To create a server-specific Remote Config template:

  1. Open the Firebase console Remote Config parameters page and, from the Client/Server selector, select Server.
  2. Define Remote Config parameters with the same names and data types as the parameters that you defined in your app and provide values. These values will override the default_config you set in Configure your server application when you fetch and evaluate the template and assign these values to your variables.
  3. Optionally, set conditions to persistently apply values to a random sample of instances or custom signals you define. For more information about conditions, see Condition rule types.
  4. When you've finished adding parameters, click Publish changes.
  5. Review the changes and click Publish changes again.

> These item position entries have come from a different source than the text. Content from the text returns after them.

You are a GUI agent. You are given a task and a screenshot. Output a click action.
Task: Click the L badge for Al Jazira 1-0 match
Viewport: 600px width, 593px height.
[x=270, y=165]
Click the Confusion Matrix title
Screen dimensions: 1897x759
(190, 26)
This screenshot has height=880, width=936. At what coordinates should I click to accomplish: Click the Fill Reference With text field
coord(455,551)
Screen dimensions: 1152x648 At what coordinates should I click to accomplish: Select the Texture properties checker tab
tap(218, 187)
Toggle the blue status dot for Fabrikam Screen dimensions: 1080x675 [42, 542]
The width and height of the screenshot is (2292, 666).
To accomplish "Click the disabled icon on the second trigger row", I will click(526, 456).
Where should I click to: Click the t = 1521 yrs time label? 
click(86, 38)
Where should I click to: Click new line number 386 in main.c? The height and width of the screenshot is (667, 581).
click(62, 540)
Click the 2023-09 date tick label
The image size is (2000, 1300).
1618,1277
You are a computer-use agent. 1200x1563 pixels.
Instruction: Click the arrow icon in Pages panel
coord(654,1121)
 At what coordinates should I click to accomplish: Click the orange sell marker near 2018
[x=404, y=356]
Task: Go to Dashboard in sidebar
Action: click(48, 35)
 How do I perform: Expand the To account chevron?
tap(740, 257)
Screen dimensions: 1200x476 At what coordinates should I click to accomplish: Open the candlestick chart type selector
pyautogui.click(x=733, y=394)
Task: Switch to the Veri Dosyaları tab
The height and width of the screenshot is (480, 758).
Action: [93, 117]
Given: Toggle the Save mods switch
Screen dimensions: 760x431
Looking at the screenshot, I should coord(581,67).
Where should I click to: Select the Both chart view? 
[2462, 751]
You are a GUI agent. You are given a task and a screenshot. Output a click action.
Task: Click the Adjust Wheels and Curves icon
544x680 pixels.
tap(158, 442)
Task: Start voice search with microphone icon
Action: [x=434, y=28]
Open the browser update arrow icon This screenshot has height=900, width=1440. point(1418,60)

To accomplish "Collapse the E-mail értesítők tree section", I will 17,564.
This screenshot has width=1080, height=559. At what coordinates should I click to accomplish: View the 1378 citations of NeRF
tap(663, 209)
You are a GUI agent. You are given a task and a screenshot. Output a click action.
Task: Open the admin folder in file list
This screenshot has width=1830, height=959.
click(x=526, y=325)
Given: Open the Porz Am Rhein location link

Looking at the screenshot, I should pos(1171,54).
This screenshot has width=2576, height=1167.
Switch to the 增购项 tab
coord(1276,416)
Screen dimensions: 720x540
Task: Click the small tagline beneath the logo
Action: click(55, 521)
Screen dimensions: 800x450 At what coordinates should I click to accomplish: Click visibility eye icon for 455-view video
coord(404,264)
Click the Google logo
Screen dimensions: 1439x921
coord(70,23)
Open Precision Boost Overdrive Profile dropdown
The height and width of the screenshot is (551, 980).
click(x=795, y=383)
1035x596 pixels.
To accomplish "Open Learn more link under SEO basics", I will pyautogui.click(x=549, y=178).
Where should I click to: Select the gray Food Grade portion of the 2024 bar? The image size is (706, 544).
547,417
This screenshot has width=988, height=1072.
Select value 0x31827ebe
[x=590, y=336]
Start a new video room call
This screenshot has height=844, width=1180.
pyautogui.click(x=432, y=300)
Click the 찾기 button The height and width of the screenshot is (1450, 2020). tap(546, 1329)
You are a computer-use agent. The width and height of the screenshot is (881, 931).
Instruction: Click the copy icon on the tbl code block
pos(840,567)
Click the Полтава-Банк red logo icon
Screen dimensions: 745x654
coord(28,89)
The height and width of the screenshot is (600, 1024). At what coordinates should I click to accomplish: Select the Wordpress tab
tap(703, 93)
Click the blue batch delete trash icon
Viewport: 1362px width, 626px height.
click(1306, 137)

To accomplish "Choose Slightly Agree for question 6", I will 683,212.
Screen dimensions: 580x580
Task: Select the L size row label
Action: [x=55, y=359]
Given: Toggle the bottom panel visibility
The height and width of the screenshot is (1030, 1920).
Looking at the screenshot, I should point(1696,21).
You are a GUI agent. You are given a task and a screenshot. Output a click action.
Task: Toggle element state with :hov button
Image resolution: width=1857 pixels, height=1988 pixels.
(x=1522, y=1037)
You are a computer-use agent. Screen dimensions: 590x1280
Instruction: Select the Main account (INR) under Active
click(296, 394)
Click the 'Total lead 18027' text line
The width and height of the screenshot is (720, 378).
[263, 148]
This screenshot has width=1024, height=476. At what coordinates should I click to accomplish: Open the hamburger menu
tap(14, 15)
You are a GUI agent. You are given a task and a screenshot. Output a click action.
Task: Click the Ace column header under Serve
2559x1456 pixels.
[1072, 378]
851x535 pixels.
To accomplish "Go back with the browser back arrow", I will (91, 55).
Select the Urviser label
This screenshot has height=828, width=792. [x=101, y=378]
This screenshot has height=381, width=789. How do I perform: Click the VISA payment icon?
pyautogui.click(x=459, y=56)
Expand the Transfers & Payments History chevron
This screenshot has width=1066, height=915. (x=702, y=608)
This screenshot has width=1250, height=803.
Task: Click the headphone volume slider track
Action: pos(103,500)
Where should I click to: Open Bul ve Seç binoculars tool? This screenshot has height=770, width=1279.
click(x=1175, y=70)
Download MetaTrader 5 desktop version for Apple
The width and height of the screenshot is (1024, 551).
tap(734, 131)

Step 5: Deploy with Cloud Functions or Cloud Run

If your server application is lightweight and event-driven, you should consider deploying your code using Cloud Functions. For example, if you have an app that includes character dialogue powered by a generative AI API (for example, Google AI or Vertex AI). In this case, you could host your LLM-serving logic in a function that your app calls on-demand.

If your application is intended to be long-running (for example, a web app with assets), you might consider Cloud Run. To deploy your server app with Cloud Run, follow the guide at Quickstart: Deploy a Java service to Cloud Run.